■ **Records shown**:
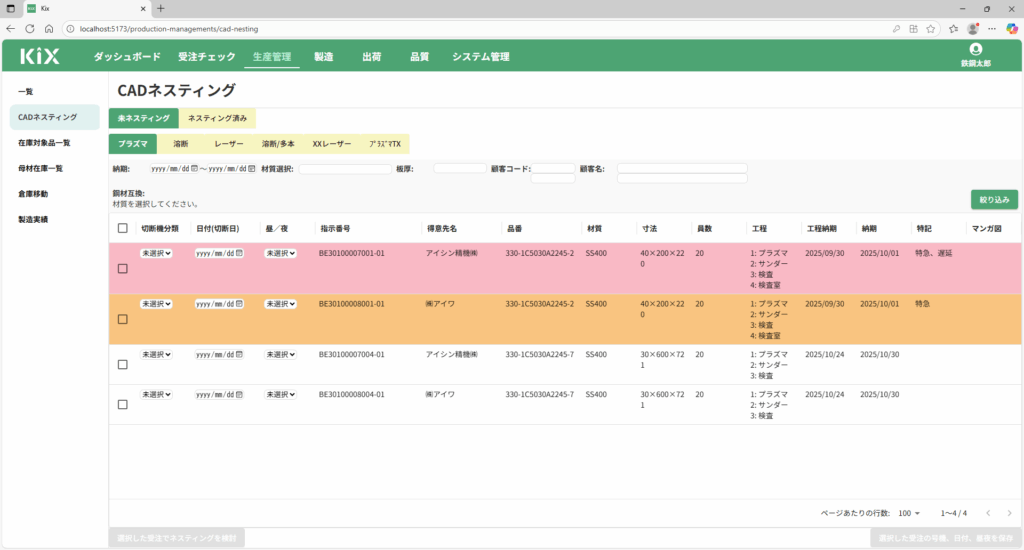Switch to the ネスティング済み tab
1024x550 pixels.
218,118
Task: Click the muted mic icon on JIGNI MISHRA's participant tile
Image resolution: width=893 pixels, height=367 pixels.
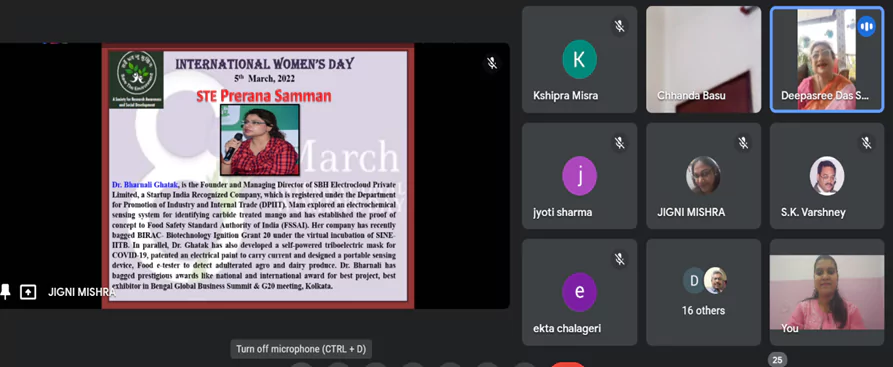Action: pyautogui.click(x=743, y=143)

■ **Prompt**: The copy should hold exactly the lines from the line containing "Task: Click the" through the last line of the records, both included, and no pictures or other lines.

■ **Result for this exercise**:
Task: Click the muted mic icon on JIGNI MISHRA's participant tile
Image resolution: width=893 pixels, height=367 pixels.
Action: pyautogui.click(x=743, y=143)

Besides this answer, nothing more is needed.